GPU Stan


I’m curious if there is a future in which Stan is able to compute its lp in a GPU accelerated fashion. GPUs are a no-go for smaller models, but for example, large-ish time series models there is enough parallelism, along at least one dimension, to benefit. For example, when fitting a very long nonlinear AR process, the AD lp gradient calculation would be dominated by the map & scan over the time dimension of the model, and this could be parallelized with a GPU. Is this something which could be accommodated within Stan, or am I better off attempting this by writing the code by hand?

(I’ve seen some discussions here on using OpenMP/MPI, but those APIs are significantly different from the GPU APIs.)



One of the big problems with GPU speedups for us is that we are almost certaintly going to need more than single precision. And it’s hard with our architecture to preload and reuse data. So we’re first looking at low data flow, high compute cycle operations like Cholesky decomposition (quadratic data, cubic time).

See also the branch with working code and corresponding pull request from Steve Bronder. The pull request isn’t ready to go, but we’re very very keen to start GPU-enabling some of our big matrix operations:

We’re attacking the parallelization of higher-level algorithms, like running multiple ODE solvers in parallel, using OpenMP for multi-threading and MPI for multi-process. Sebastian Weber has examples of this going that gives you nearly embarassingly parallel speedups. And these ODE problems are some of our harder problems.

Then, underneath the ODE solvers, we can start exploiting GPUs again, but these tend not be great GPU candidates as they involve repeated application of relatively small matrix operations.

The trick in all of this is getting the automatic differentiation synched up. And I think we can do this all asynchronously with our autodiff design and only have to block for required input values (in other words, very much the same kind of high-level design as TensorFlow uses as it’s the obvious way to cut a differentiable function apart [you see this going back decades in the autodiff literature]).

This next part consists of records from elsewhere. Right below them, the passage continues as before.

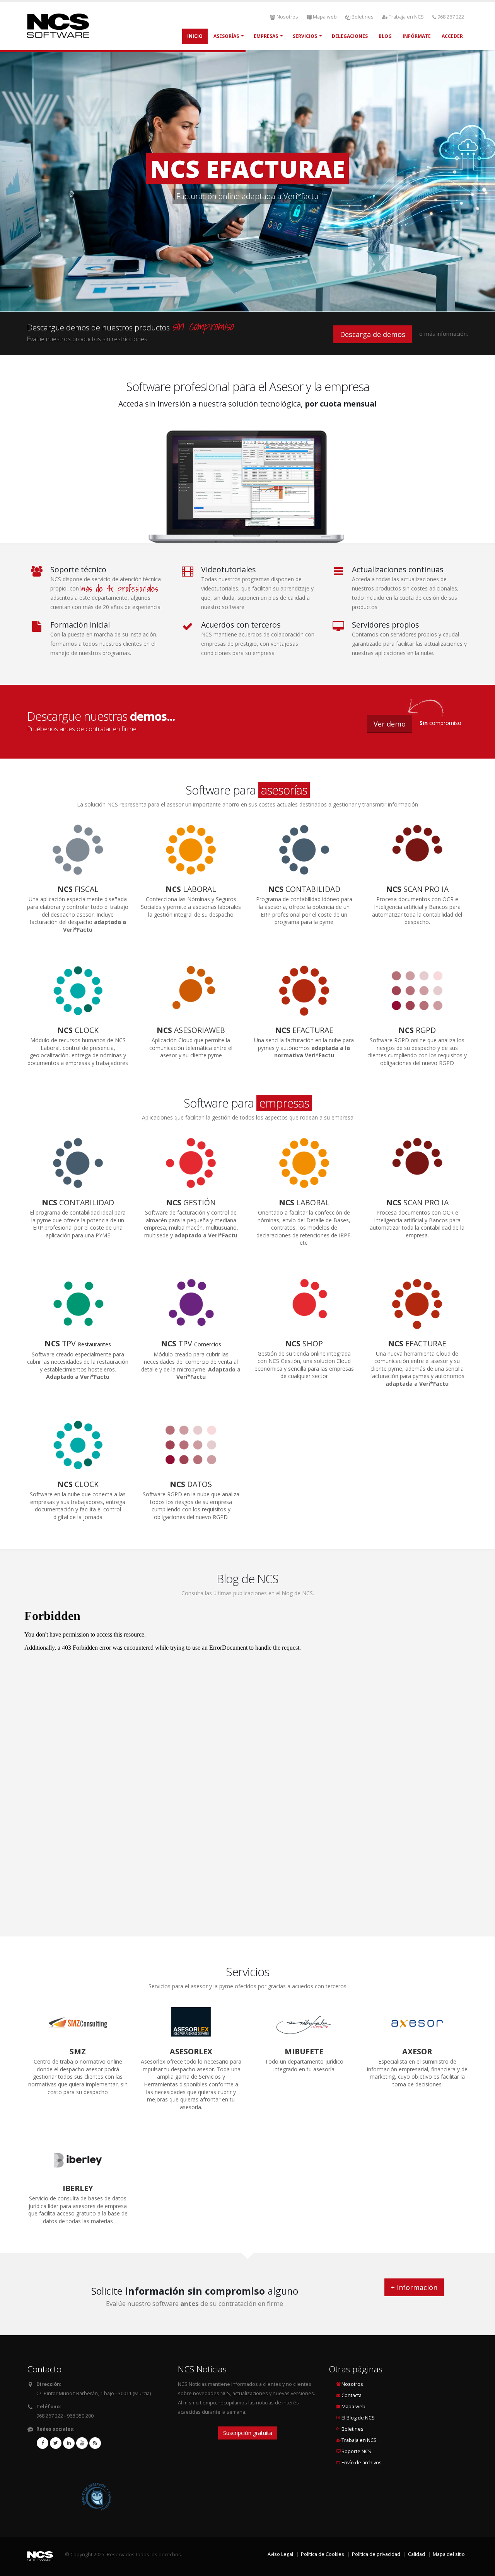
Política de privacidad (376, 2554)
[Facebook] (42, 2443)
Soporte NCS (356, 2451)
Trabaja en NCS (406, 17)
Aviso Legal (280, 2554)
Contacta (351, 2395)
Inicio (195, 36)
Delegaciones (350, 36)
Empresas (266, 36)
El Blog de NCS (358, 2417)
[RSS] (95, 2443)
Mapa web (325, 17)
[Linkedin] (69, 2443)
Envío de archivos (361, 2462)
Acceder (452, 36)
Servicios (305, 36)
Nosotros (287, 17)
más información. (446, 333)
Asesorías (226, 36)
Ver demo (390, 723)
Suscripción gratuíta (247, 2432)
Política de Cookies (322, 2554)
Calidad (416, 2554)
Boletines (363, 17)
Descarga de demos (372, 334)
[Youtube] (82, 2443)
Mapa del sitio (449, 2554)
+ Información (414, 2287)
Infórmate (417, 36)
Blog (385, 36)
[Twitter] (55, 2443)
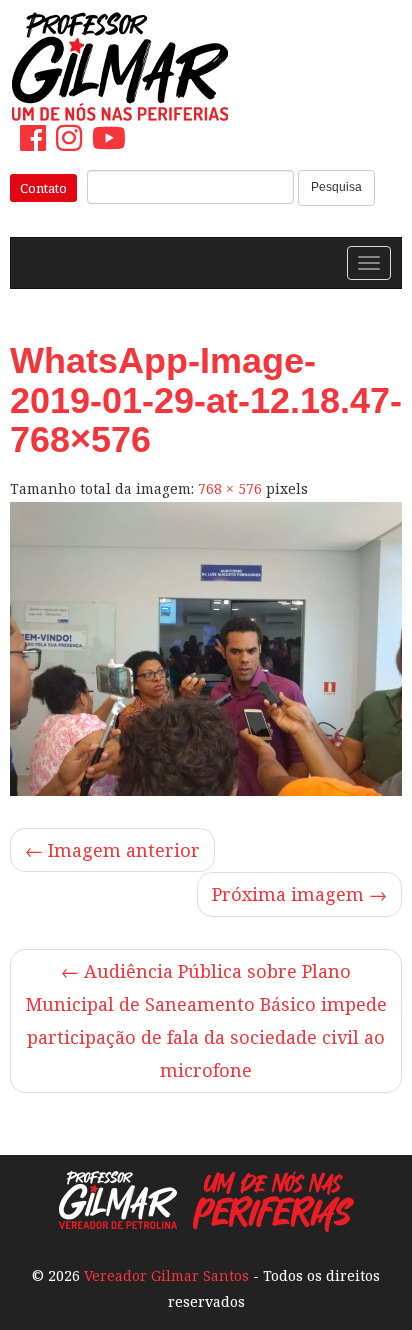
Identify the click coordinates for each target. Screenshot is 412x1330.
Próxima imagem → (299, 894)
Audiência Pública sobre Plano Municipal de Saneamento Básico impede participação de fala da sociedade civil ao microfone (206, 1020)
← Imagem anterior (112, 850)
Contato (43, 188)
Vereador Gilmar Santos (166, 1275)
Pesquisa (336, 187)
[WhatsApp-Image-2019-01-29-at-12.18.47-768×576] (206, 649)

in other words, very much the same kind of high-level design as TensorFlow uses as it’s the obvious way to cut a differentiable function apart

what about STALINGRAD? Wouldn’t it require also an
optimization compiler of the graph with an “load balancer” to shift the calculation efficiently. Optionally to have
an integrated nested Laplace Approximation module and an neural network to learn about when to use INLA or
"regular" NUTS.
If blood temperature to max: This is no critics. It is maybe manageable by using already existing libraries and efficiently combine them.



I don’t know anything about the Pearlmutter and Siskind implementation.

If you do reverse mode autodiff, the condition is that all the parents of a node have to have passed gradients down before it can pass gradients down. This is solved in most system by keeping a stack of the expression graph which if you build it up in order is naturally topologically sorted. If you don’t do that, you can keep passing things down, but it becomes very inefficient as you have potentially exponentially paths to pursue in an unfolded graph. Like I said, there’s an enormous autodiff literature on this and sparsity detection, both of which are critical (speaking of INLA!).

The only motivation we’d have for using INLA in applied work would be if full Bayes via MCMC is too slow. Same motivation as for variational inference, expectation propagation, and any other appoximation. What we tend to do instead is work with people who claim only INLA can fit their models and then show them how to do it with Stan—that was the root motivation of the CAR case study Mitzi just did (; she started with Max Joseph’s CAR case study:, and a working INLA model that failed to run in BUGS/JAGS—I think she’s going to build out some of the comparisons with INLA in a later case study.